CHALLENGE:
Which of the lines below contain the word "امور"? Find each one and copy it in full.

DATA FOR THIS EXERCISE:
^^^^^^^^^^^^^^^^

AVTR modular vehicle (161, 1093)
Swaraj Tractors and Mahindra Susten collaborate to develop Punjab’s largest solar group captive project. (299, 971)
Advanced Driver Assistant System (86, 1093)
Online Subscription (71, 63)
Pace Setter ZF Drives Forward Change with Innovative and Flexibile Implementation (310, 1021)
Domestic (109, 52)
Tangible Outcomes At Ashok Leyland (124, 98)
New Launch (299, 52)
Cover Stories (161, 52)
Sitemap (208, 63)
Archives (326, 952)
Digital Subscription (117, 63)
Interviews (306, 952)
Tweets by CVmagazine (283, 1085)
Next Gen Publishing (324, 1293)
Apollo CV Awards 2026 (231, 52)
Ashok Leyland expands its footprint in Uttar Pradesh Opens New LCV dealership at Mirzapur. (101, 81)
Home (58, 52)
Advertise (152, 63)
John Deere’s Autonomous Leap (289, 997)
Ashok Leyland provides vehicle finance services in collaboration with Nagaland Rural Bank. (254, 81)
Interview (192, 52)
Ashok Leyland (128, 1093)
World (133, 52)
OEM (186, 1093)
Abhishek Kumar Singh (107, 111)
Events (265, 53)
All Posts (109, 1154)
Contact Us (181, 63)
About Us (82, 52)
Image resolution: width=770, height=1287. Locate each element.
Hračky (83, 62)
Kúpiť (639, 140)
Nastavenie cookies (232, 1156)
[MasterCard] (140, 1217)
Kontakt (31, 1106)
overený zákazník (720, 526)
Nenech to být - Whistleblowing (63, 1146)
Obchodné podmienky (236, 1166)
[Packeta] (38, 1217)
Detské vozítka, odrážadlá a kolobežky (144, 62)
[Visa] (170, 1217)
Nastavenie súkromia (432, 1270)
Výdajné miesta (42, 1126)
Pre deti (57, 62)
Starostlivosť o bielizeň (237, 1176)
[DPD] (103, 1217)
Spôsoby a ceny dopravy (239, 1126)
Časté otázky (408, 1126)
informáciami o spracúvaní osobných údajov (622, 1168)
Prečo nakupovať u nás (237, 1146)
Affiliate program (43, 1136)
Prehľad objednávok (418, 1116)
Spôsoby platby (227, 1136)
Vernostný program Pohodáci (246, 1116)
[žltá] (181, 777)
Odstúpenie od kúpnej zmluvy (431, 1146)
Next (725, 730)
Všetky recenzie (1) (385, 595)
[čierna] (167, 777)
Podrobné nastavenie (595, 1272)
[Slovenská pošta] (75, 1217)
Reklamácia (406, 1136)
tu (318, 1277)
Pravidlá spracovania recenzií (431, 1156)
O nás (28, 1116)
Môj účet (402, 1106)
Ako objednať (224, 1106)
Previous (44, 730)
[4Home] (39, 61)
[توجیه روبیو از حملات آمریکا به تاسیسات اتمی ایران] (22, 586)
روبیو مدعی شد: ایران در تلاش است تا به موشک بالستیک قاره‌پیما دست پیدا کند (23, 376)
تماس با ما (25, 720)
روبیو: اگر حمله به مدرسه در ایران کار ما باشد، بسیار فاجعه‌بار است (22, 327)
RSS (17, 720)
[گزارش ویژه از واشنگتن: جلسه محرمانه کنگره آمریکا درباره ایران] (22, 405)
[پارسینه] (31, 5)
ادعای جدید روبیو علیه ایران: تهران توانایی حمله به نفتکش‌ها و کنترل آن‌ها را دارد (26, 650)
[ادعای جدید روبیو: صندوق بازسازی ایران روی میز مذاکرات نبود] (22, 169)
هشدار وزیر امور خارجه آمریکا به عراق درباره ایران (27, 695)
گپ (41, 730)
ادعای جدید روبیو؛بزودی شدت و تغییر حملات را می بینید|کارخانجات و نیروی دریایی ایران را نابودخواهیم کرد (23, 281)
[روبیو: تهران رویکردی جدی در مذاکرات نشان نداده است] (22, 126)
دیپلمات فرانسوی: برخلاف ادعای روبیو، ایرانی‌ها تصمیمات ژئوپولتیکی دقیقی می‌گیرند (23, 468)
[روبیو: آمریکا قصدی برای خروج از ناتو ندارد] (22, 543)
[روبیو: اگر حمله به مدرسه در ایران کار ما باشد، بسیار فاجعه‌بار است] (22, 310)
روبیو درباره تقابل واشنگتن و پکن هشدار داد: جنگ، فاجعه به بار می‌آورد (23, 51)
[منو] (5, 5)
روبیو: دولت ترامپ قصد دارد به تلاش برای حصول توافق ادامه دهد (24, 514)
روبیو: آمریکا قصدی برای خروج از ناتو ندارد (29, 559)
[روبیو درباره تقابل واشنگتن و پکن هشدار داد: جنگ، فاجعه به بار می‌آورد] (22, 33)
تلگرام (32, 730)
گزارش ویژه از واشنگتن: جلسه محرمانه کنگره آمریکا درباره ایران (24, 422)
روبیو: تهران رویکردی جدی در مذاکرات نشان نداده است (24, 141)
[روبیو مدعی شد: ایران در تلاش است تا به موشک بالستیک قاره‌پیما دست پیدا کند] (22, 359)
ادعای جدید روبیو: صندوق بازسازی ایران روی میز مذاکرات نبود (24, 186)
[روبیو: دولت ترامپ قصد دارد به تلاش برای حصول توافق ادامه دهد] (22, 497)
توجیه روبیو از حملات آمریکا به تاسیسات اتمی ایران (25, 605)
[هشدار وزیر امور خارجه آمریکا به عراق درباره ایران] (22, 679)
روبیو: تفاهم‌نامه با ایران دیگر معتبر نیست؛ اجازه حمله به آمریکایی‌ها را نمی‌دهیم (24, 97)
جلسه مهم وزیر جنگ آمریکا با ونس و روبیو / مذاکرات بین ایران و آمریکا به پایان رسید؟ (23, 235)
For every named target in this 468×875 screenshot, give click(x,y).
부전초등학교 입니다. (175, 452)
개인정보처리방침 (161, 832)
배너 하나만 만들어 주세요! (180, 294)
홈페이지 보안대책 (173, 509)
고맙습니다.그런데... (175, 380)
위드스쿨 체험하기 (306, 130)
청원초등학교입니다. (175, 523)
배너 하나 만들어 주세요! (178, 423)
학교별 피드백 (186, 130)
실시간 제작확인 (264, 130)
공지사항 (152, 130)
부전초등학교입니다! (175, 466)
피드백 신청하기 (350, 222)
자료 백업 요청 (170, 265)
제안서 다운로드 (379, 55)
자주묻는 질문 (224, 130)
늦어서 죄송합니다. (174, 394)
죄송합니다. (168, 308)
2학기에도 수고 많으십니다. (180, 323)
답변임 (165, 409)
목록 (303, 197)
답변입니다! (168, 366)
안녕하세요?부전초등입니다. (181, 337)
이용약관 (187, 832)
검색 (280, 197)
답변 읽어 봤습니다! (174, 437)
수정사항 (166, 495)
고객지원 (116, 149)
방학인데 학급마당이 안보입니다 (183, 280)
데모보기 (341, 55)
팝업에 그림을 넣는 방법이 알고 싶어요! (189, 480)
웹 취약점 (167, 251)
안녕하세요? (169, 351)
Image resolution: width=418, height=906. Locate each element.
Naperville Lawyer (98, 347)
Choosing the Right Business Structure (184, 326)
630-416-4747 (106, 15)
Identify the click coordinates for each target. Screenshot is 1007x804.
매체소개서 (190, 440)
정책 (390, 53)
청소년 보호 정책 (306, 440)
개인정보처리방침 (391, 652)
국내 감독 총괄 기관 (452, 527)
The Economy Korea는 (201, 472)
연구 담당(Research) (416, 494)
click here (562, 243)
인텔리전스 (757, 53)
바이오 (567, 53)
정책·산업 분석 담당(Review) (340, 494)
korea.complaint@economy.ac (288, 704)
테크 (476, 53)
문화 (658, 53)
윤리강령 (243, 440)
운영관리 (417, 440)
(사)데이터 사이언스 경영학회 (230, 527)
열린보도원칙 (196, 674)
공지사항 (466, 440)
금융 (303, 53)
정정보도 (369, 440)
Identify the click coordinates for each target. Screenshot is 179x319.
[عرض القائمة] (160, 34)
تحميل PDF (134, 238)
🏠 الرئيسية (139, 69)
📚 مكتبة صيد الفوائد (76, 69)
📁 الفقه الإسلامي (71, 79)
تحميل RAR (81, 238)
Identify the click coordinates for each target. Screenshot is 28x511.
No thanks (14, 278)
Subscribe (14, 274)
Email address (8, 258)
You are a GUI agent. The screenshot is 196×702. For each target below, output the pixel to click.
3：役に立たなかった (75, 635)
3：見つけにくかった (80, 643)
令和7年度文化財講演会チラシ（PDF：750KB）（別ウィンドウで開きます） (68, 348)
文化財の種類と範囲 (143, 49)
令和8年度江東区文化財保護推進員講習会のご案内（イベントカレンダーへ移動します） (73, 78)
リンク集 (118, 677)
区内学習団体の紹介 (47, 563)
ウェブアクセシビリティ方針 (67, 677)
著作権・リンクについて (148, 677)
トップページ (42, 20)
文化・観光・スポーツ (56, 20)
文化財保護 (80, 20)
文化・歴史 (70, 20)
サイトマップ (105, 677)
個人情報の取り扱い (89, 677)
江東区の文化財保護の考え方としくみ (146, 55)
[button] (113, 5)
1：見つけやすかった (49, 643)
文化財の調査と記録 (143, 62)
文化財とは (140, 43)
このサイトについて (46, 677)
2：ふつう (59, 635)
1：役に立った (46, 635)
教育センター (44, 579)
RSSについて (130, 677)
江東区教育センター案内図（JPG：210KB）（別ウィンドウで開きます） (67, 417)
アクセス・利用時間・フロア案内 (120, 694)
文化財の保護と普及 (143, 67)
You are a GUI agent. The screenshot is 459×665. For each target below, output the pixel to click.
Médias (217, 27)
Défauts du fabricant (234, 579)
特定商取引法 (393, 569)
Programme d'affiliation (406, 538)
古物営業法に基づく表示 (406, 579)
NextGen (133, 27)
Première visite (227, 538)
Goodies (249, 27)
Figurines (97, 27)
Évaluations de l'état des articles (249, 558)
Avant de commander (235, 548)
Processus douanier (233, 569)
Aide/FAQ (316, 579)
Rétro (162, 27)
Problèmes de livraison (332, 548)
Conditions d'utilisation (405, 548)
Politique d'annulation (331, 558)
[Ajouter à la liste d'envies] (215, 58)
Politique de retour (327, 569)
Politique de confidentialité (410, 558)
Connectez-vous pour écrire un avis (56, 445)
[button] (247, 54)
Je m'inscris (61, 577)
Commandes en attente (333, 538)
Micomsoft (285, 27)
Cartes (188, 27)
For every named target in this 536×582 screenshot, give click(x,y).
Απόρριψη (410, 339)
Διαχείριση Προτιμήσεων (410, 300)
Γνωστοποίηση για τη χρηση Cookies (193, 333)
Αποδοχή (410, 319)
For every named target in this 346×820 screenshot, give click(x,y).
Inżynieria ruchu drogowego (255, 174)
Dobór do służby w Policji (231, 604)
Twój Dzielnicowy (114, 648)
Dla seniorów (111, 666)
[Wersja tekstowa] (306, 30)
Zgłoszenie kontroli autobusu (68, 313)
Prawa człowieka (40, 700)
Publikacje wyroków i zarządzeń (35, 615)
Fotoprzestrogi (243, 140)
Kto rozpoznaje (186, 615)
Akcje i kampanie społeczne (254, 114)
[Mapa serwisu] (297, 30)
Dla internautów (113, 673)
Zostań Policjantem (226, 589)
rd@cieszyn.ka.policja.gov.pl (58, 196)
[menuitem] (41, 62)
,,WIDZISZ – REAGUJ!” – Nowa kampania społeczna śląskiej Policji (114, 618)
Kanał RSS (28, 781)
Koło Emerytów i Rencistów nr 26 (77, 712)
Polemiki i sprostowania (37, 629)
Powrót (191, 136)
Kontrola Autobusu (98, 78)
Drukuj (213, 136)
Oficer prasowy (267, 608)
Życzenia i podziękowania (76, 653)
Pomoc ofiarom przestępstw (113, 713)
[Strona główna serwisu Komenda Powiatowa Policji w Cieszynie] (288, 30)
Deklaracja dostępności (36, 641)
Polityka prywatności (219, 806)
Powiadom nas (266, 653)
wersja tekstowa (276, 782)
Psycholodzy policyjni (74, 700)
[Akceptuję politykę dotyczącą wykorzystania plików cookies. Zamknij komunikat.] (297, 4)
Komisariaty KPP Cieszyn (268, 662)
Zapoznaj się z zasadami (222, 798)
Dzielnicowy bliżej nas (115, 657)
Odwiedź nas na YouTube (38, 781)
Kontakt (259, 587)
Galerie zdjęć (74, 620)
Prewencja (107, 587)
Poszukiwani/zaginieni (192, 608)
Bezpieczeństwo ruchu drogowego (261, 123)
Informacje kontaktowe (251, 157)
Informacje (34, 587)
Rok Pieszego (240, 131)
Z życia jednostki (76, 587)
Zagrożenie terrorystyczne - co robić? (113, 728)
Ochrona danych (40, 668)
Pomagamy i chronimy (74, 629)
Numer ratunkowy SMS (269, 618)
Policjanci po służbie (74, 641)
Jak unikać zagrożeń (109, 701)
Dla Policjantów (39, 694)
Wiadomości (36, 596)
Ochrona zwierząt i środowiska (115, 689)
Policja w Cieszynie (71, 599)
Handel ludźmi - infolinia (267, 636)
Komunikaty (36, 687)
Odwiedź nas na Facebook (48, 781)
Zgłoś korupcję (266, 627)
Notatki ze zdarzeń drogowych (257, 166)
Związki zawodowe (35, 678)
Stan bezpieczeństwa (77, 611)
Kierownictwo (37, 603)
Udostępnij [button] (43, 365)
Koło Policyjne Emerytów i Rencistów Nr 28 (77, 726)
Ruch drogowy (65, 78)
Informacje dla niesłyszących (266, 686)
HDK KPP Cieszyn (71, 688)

^^^^^^^^^^^^^^^^

SOLUTION FOR THIS EXERCISE:
هشدار وزیر امور خارجه آمریکا به عراق درباره ایران (27, 695)
[هشدار وزیر امور خارجه آمریکا به عراق درباره ایران] (22, 679)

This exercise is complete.